Yo me acuerdo... Esa inolvidable primera comunión

Anécdotas de aquel día especial

“¡Qué gran estorbo!”

“Esa mañana, como siempre, sufrí la tortura habitual del peinado; lo único diferente fue que me pusieron talco en cantidad. Debí sospechar algo, porque soy muy alérgica, sobre todo en clima caliente. Salimos para la iglesia y, durante la caminata, entendí la magnitud del sufrimiento bajo el sol de la península de Nicoya. Al salir de la iglesia y de camino al lugar del banquete, unos vecinos me convencieron de que fuera con ellos a una laguna, a trasladar a unos peces y renacuajos que se estaban quedando sin agua por el calor. Mis zapatos y medias blancas se ensuciaron, y el vestido se puso de color café verdoso. Como pesaba tanto, me lo quité y lo tiré en la hierba. Después me llené la camiseta de peces para llevarlos a una laguna de más abajo, hasta que se nos ocurrió usar mi velo como red. Concluido el rescate, me presenté al banquete con el vestido puesto, pero con los zapatos, medias y velo en la mano...”

“Bruja voladora”

“Mi primera comunión concluyó con una visita a casa de mi abuela, en Guadalupe.

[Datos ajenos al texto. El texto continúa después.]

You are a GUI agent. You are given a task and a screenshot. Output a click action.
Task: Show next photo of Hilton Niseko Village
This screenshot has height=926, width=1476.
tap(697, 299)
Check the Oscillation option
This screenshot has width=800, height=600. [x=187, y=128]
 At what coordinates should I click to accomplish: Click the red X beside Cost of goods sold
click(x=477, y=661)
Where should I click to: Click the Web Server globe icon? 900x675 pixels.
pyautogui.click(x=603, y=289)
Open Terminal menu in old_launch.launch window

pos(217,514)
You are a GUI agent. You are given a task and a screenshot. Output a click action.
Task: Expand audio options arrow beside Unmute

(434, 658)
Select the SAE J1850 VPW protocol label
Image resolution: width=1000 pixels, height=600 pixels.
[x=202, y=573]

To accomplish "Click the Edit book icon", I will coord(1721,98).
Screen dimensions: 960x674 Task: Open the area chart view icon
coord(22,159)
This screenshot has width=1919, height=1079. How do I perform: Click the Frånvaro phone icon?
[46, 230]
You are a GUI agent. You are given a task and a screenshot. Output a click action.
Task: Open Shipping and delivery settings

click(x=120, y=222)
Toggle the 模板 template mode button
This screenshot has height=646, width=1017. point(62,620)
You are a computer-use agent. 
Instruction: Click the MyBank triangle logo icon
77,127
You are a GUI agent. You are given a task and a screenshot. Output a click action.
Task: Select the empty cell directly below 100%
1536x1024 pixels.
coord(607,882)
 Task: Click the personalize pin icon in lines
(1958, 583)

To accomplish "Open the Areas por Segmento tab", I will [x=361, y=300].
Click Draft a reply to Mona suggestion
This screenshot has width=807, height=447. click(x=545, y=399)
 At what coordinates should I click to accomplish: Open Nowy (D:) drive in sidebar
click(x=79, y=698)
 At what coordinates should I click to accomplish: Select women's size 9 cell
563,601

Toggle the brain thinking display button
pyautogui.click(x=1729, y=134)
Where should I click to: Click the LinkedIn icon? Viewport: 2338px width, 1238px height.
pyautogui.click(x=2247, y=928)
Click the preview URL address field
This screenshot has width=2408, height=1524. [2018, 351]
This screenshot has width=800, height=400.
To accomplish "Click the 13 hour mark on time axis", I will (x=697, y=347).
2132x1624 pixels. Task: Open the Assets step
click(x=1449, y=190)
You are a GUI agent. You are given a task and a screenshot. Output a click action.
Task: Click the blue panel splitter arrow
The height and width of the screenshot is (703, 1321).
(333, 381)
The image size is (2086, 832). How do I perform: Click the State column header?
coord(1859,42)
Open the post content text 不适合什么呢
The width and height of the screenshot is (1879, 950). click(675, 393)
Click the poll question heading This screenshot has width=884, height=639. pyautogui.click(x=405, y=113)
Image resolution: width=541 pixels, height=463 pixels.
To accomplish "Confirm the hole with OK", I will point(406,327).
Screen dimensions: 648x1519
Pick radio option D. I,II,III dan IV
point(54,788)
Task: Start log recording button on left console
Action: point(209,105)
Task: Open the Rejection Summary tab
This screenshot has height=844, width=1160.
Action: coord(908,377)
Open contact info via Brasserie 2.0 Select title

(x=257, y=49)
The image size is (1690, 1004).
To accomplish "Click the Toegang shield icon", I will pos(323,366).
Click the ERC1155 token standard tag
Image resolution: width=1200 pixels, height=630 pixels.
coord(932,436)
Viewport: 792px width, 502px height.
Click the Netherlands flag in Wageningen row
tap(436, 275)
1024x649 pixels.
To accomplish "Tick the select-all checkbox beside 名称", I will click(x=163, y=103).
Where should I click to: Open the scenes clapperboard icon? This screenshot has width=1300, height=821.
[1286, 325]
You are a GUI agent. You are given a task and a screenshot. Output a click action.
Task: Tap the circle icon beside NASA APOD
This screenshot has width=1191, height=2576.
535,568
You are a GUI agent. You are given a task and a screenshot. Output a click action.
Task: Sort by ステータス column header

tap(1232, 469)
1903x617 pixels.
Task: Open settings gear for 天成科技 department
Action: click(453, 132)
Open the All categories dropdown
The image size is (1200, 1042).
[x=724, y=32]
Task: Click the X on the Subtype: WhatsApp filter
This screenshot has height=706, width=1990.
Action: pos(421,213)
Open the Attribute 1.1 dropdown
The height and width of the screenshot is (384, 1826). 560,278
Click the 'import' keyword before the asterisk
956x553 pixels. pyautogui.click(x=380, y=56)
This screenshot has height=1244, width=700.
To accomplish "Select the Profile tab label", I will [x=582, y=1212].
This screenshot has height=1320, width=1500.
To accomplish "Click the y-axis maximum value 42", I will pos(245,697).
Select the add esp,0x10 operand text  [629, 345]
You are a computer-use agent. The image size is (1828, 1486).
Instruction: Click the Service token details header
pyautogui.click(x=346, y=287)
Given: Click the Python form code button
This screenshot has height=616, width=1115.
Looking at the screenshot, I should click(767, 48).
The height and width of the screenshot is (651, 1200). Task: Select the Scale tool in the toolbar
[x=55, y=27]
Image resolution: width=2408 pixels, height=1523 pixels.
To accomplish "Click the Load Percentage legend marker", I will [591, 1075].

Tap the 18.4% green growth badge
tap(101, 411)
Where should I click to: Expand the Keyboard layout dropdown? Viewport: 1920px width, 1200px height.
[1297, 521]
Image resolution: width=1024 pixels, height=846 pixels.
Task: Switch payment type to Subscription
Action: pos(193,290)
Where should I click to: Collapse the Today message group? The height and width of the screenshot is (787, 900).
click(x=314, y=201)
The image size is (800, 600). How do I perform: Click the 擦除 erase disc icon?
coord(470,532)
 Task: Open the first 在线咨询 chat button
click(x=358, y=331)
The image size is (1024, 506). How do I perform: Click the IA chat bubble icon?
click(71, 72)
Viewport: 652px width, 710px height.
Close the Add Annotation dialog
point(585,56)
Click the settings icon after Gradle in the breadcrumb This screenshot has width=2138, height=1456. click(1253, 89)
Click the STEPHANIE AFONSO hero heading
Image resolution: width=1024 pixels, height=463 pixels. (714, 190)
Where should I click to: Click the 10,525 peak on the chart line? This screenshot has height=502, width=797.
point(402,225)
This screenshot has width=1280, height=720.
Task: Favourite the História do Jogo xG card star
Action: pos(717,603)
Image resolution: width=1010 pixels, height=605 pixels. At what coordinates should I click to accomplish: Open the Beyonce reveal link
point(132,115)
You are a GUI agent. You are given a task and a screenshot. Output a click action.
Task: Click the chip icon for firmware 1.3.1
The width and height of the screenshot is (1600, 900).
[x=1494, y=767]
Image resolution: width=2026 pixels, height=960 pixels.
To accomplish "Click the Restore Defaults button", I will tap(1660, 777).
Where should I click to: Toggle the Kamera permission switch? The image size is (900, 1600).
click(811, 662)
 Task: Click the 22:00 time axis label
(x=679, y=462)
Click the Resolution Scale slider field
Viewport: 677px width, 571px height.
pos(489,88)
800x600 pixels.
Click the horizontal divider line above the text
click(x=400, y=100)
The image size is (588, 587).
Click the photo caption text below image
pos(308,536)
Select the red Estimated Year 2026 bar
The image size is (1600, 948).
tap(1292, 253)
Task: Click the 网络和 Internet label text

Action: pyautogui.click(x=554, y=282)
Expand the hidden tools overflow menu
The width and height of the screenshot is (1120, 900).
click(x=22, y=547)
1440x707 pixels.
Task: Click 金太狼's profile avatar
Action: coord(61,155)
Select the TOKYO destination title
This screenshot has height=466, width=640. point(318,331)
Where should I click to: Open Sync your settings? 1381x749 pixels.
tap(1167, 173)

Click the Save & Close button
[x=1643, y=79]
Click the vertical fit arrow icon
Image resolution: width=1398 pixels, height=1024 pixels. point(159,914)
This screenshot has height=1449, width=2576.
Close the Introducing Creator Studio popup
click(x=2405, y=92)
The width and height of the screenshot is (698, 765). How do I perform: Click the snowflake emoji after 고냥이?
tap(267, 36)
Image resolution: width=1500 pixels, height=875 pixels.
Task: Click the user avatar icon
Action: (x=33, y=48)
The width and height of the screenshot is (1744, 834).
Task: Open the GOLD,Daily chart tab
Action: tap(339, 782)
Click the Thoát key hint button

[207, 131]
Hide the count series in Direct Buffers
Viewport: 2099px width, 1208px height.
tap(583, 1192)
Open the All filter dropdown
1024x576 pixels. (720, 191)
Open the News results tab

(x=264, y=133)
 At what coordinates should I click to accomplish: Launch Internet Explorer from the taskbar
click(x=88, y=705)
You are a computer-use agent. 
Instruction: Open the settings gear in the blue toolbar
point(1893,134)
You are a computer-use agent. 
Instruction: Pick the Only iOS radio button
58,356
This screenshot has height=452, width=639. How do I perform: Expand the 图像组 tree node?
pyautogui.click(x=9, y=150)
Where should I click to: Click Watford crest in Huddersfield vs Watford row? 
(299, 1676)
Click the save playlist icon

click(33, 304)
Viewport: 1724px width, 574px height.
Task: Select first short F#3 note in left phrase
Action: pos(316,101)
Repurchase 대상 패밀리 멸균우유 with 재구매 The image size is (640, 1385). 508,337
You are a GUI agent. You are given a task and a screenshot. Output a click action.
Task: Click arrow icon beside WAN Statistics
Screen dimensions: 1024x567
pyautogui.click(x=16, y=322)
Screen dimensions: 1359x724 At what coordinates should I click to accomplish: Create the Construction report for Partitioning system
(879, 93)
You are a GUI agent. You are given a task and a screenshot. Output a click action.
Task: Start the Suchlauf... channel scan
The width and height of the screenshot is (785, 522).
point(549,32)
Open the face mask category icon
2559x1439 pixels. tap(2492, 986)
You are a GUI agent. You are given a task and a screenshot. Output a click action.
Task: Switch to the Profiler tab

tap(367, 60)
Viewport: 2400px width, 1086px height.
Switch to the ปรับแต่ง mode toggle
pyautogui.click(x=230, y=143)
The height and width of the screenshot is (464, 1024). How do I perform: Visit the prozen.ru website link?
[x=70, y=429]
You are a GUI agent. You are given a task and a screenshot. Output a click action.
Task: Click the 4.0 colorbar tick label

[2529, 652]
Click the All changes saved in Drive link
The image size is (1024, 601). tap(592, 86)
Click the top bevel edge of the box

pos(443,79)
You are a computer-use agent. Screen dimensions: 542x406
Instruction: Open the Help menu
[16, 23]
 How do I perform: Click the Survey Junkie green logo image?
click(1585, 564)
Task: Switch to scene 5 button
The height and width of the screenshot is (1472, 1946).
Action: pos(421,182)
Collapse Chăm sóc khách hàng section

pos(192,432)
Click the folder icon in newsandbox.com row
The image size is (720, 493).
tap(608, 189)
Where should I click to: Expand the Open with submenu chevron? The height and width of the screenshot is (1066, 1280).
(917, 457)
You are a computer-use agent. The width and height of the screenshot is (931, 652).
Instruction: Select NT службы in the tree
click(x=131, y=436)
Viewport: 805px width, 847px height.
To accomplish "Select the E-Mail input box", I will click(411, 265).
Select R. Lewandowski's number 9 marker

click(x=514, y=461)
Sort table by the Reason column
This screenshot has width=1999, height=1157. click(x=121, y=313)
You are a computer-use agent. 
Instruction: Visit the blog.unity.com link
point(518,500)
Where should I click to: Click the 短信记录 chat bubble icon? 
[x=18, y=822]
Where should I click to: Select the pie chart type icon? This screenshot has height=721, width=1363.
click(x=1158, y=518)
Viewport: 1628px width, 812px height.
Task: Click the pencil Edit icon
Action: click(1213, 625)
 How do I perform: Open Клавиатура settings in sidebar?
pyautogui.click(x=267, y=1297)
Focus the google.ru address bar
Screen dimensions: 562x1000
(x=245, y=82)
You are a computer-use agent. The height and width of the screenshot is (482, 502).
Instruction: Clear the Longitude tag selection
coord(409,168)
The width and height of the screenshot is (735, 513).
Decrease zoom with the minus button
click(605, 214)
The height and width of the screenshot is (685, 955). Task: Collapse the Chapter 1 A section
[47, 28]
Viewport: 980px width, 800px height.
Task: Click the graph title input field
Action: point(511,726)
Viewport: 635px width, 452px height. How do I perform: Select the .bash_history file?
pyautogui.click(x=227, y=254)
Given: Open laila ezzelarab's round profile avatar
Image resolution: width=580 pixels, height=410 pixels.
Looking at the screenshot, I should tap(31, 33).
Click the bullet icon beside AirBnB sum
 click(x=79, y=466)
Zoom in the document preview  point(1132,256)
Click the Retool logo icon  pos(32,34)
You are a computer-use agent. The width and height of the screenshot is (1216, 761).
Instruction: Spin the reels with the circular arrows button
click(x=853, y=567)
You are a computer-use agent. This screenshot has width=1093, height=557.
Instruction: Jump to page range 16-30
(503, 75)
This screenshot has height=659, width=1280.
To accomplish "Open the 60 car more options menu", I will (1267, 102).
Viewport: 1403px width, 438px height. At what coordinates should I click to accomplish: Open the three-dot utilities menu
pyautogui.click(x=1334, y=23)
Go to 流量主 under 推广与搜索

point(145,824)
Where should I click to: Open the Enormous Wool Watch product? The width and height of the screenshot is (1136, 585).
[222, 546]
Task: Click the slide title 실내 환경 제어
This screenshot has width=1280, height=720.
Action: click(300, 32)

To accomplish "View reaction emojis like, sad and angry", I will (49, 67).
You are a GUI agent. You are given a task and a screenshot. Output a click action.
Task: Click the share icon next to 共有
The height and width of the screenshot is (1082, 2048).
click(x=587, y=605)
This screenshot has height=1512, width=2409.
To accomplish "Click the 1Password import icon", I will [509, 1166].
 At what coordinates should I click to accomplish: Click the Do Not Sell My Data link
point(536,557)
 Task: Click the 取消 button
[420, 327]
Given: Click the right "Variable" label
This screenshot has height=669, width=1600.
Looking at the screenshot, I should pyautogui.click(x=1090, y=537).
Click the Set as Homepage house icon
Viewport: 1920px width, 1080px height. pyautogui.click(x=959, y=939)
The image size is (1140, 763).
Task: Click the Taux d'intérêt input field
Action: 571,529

Había turno y, con la fiebre que tenía por los juegos mecánicos, no me importó subirme en las sillas voladoras con el vestido largo y todos sus accesorios. Cuando me bajé, me molestó escuchar a otras niñas diciendo que yo parecía una ‘bruja voladora’, con mi vestido dando vueltas por los aires. Ya me les iba encima, cuando mi prudente abuela me sacó de allí, con tanta prisa que dejé perdido mi velo”.